Six new isotopes of the superheavy elements discovered

October 28, 2010 01:43 am | Updated 01:43 am IST

Six isotopes, never seen before, of the superheavy elements 104 through 114A have been detected by a team of scientists at the U.S. Department of Energy's Lawrence Berkeley National Laboratory.

Starting with the creation of a new isotope of the yet-to-be-named element 114, the researchers observed successive emissions of alpha particles that yielded new isotopes of copernicium (element 112), darmstadtium (element 110), hassium (element 108), seaborgium (element 106), and rutherfordium (element 104). Rutherfordium ended the chain when it decayed by spontaneous fission.

Information gained from the new isotopes will contribute to a better understanding of the theory of nuclear shell structure.
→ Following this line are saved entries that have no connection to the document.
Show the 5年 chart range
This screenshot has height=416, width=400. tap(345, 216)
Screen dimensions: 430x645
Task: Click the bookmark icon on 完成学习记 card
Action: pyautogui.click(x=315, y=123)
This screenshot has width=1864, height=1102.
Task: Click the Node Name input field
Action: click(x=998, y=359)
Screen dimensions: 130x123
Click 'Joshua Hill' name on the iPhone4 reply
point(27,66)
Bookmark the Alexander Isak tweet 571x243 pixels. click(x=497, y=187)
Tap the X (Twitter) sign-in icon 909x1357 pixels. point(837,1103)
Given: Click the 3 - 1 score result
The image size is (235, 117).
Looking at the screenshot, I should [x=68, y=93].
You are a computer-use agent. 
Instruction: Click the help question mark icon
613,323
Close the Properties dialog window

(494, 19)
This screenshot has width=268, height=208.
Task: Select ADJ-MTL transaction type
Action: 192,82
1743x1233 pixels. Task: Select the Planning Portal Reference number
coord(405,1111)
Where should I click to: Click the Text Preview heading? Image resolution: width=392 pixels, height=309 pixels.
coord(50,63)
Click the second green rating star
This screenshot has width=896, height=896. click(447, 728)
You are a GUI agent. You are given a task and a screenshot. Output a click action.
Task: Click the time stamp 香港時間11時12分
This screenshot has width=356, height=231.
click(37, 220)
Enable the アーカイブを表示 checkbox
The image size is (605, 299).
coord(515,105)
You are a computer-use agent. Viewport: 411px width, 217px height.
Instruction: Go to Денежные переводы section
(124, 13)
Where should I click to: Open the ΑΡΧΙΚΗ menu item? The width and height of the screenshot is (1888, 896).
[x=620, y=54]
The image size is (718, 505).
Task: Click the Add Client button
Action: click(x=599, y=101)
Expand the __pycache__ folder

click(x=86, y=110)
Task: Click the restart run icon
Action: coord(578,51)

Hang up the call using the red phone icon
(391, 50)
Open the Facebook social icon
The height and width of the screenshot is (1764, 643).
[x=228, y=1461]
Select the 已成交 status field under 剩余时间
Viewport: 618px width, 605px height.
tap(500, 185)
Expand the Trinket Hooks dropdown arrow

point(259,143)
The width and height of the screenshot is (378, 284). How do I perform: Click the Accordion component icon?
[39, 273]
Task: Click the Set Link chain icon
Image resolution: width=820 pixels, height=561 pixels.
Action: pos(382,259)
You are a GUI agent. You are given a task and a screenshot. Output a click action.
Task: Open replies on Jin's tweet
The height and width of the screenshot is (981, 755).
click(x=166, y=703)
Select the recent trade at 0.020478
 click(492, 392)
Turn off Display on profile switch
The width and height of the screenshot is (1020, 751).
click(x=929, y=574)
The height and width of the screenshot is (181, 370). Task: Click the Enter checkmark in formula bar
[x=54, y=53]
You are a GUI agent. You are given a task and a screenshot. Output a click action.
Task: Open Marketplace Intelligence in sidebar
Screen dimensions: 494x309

The theory underlies predictions of an “Island of Stability,” a group of long-lasting isotopes thought to exist amidst a sea of much shorter-lived, intrinsically unstable isotopes of the superheavy elements.

The group that found the new isotopes is led by Heino Nitsche.

Ken Gregorich, a senior staff scientist in NSD, is responsible for the group's day-to-day research operation at the 88-inch Cyclotron and the Berkeley Gas-filled Separator, the instrument used to isolate and identify the new isotopes. Paul Ellison of NSD was first author of the paper reporting the results in the 29 October 2010 issue of Physical Review Letters , now available online to subscribers.

“We were encouraged to try creating new superheavy isotopes by accelerating calcium 48 projectiles with Berkeley Lab's 88-Inch Cyclotron and bombarding plutonium 242 targets inside the Berkeley Gas-filled Separator here,” Nitsche says.